Extracted information:
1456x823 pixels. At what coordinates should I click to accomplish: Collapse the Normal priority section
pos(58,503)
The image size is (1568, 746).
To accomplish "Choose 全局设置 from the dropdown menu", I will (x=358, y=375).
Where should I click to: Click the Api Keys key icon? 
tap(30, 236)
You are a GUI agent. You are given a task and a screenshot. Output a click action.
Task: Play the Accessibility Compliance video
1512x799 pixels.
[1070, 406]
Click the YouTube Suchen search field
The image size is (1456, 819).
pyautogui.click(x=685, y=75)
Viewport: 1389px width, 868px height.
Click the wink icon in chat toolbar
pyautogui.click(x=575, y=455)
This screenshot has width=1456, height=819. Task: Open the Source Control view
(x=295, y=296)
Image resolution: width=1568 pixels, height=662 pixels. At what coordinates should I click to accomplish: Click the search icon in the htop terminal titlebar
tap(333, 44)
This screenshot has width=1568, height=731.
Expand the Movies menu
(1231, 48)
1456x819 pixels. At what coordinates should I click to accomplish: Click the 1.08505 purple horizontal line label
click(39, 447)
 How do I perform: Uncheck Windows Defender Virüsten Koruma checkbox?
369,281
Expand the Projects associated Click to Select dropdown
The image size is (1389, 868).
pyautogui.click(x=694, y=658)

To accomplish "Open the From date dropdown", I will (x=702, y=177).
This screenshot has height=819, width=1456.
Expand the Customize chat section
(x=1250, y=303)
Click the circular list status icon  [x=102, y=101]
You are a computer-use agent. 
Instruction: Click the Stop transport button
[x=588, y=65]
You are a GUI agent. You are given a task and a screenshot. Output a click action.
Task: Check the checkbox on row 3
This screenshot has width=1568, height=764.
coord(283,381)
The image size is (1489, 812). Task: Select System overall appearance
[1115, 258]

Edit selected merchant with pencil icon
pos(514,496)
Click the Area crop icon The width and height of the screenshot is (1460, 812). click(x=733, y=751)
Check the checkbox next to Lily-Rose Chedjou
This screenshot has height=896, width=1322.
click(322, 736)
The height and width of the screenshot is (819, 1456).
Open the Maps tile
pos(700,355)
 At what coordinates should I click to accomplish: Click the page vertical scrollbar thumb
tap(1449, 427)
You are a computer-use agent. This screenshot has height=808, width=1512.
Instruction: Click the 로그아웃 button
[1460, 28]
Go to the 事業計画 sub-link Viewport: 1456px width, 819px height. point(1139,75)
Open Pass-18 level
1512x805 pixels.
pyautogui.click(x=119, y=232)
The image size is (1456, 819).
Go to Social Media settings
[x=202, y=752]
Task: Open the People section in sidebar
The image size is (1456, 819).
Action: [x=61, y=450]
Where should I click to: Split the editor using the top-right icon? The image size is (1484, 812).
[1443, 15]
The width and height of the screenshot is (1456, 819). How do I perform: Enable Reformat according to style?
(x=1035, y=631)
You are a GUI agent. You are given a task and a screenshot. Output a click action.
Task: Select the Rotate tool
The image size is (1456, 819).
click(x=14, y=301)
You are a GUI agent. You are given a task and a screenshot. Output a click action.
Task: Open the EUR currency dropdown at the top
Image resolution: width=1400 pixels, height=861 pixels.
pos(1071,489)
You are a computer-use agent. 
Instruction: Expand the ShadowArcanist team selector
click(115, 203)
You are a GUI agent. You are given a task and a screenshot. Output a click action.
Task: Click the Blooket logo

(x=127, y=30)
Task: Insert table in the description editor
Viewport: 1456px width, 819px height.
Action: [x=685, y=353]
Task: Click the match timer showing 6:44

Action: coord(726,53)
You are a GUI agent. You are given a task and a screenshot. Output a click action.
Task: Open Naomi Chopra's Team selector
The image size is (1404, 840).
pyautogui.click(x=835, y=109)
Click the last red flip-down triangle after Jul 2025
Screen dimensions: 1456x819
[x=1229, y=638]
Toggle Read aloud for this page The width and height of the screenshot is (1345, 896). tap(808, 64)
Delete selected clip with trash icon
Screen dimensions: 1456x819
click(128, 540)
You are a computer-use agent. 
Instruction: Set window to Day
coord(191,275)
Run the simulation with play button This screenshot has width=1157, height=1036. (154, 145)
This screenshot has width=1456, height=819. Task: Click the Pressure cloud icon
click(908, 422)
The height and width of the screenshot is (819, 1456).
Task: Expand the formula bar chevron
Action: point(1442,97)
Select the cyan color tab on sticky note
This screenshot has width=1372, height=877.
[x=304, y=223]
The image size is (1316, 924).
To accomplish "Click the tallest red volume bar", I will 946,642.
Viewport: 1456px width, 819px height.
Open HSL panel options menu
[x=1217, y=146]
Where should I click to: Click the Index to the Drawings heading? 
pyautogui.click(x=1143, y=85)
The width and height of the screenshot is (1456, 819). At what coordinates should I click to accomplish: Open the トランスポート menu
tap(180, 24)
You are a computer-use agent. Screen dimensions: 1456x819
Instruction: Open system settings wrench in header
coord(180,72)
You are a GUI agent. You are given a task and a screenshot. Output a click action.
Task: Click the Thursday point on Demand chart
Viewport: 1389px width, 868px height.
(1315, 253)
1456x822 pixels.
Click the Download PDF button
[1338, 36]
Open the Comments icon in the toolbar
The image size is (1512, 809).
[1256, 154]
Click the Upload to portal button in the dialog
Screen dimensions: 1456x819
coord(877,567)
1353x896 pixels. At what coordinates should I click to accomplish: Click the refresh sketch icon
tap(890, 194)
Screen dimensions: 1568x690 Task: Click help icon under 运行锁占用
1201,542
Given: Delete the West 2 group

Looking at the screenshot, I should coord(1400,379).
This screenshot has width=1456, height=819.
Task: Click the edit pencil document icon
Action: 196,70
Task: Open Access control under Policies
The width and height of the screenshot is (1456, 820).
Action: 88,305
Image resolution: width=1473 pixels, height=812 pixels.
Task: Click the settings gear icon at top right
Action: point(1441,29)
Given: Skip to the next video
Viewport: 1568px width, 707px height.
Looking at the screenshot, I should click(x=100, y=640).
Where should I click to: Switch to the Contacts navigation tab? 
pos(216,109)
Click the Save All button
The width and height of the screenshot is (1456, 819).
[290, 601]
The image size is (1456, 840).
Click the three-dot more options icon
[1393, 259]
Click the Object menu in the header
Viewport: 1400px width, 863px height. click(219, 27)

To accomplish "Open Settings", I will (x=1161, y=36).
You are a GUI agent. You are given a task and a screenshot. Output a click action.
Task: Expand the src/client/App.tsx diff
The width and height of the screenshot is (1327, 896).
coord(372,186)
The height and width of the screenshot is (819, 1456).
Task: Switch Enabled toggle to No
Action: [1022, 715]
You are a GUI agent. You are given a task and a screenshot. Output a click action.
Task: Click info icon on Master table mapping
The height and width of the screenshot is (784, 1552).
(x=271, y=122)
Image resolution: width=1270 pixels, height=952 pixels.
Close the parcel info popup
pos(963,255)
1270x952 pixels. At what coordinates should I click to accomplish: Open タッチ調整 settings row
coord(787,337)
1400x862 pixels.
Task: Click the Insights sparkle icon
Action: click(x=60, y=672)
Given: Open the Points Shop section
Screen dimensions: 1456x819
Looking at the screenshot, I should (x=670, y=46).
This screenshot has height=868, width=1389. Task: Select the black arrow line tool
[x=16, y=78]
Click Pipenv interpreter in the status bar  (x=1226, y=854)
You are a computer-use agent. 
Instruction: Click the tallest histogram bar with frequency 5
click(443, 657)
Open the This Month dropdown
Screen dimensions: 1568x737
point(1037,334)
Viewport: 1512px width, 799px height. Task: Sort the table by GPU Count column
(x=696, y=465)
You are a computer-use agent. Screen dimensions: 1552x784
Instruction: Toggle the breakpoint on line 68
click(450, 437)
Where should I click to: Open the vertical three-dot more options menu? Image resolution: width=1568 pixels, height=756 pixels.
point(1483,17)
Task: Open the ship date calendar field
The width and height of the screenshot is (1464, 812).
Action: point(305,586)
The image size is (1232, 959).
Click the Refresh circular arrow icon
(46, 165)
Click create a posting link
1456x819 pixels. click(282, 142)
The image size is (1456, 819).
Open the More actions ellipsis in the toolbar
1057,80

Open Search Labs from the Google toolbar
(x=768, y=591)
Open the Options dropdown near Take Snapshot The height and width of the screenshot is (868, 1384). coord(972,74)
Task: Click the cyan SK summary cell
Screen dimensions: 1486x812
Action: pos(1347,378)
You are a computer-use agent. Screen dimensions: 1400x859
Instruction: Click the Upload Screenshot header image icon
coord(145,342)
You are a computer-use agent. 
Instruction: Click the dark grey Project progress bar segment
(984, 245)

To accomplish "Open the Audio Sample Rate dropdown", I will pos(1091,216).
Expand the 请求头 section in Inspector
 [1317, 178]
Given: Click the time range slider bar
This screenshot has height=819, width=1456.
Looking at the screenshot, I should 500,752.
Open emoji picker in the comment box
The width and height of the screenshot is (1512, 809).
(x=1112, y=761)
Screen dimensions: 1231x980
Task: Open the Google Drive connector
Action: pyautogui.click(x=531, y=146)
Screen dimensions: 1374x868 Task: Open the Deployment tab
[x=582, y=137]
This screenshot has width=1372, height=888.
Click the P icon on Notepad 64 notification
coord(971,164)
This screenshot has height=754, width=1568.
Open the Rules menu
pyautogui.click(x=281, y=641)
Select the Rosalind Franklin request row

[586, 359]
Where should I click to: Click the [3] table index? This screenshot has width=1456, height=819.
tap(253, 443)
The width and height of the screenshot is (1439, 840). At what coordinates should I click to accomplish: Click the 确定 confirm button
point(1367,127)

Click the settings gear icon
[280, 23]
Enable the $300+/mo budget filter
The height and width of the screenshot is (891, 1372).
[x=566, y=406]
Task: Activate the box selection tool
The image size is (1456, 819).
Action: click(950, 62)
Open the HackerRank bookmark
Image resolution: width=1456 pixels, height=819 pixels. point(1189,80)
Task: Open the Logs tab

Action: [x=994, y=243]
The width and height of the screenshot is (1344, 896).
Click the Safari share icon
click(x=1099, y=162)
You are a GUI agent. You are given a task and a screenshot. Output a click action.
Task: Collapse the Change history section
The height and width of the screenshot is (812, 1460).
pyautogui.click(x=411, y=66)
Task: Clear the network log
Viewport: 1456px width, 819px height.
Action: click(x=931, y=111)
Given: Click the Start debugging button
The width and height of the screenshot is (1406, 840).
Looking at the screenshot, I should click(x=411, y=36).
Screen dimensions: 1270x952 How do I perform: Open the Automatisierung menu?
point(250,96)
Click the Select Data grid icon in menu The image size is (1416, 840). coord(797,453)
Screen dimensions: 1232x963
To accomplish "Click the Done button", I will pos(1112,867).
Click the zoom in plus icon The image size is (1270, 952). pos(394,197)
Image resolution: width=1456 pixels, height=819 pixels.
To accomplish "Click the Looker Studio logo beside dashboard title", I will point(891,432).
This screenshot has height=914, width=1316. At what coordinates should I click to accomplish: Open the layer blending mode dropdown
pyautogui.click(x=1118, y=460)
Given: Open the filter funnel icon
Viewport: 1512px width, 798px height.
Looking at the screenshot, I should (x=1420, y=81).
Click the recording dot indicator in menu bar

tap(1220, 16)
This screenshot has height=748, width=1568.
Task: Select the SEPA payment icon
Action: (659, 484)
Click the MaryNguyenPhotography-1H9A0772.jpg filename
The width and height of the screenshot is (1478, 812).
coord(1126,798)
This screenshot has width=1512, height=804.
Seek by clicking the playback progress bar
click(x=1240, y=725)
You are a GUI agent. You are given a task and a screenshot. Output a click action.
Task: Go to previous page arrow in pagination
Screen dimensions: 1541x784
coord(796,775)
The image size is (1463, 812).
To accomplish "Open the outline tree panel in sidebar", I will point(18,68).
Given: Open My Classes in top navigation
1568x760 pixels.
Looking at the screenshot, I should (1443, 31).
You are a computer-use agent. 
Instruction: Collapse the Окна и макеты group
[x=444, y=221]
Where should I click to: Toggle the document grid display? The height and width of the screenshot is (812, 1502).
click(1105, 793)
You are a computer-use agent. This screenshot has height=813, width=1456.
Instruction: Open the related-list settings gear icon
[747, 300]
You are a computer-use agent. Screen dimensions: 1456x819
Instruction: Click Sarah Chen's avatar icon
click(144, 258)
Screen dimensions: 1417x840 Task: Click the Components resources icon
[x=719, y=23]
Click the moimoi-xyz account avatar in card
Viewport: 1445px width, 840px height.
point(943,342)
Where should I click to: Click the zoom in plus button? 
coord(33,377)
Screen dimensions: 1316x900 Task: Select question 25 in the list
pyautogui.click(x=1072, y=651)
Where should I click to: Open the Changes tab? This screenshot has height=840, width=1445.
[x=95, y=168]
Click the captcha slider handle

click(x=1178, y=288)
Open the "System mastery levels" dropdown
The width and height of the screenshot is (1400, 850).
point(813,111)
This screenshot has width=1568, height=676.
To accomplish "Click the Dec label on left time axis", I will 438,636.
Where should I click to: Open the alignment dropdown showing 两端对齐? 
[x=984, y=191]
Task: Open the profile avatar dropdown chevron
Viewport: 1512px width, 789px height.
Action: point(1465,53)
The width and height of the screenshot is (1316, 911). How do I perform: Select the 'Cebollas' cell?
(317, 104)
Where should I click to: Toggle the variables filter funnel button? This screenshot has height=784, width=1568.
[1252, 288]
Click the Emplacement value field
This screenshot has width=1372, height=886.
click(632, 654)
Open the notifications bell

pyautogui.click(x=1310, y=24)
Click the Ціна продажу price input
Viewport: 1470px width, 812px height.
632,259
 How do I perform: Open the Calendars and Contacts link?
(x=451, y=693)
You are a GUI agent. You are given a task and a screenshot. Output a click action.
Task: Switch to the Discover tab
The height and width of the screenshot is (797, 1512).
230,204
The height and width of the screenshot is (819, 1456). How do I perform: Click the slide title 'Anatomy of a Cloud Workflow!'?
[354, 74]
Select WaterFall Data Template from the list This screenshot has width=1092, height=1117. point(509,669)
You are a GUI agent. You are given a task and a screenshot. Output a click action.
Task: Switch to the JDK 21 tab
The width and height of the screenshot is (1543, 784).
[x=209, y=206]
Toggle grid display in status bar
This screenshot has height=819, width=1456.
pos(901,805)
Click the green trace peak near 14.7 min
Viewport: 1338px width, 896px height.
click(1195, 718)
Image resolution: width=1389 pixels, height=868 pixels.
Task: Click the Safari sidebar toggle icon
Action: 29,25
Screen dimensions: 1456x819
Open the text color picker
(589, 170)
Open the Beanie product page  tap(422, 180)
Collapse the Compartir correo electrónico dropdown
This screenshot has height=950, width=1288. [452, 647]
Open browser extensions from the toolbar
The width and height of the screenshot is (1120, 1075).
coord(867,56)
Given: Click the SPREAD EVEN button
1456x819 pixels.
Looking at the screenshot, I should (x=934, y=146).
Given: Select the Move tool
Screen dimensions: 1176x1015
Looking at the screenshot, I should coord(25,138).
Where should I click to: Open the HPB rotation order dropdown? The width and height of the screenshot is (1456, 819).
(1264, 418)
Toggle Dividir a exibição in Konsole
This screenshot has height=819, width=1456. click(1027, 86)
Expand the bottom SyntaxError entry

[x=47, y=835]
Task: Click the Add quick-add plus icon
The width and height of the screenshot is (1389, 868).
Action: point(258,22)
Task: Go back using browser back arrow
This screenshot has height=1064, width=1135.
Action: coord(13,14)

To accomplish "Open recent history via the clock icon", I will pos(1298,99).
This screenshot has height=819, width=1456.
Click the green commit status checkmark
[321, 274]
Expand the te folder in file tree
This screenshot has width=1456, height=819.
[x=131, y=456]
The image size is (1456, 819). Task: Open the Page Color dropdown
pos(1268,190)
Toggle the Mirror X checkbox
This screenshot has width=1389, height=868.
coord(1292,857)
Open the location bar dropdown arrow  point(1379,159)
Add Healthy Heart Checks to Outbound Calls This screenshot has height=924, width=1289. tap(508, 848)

Your goal: Using the listing above, work out the number of lines that include "near". The reply is that number alone.

Solution for this problem: 2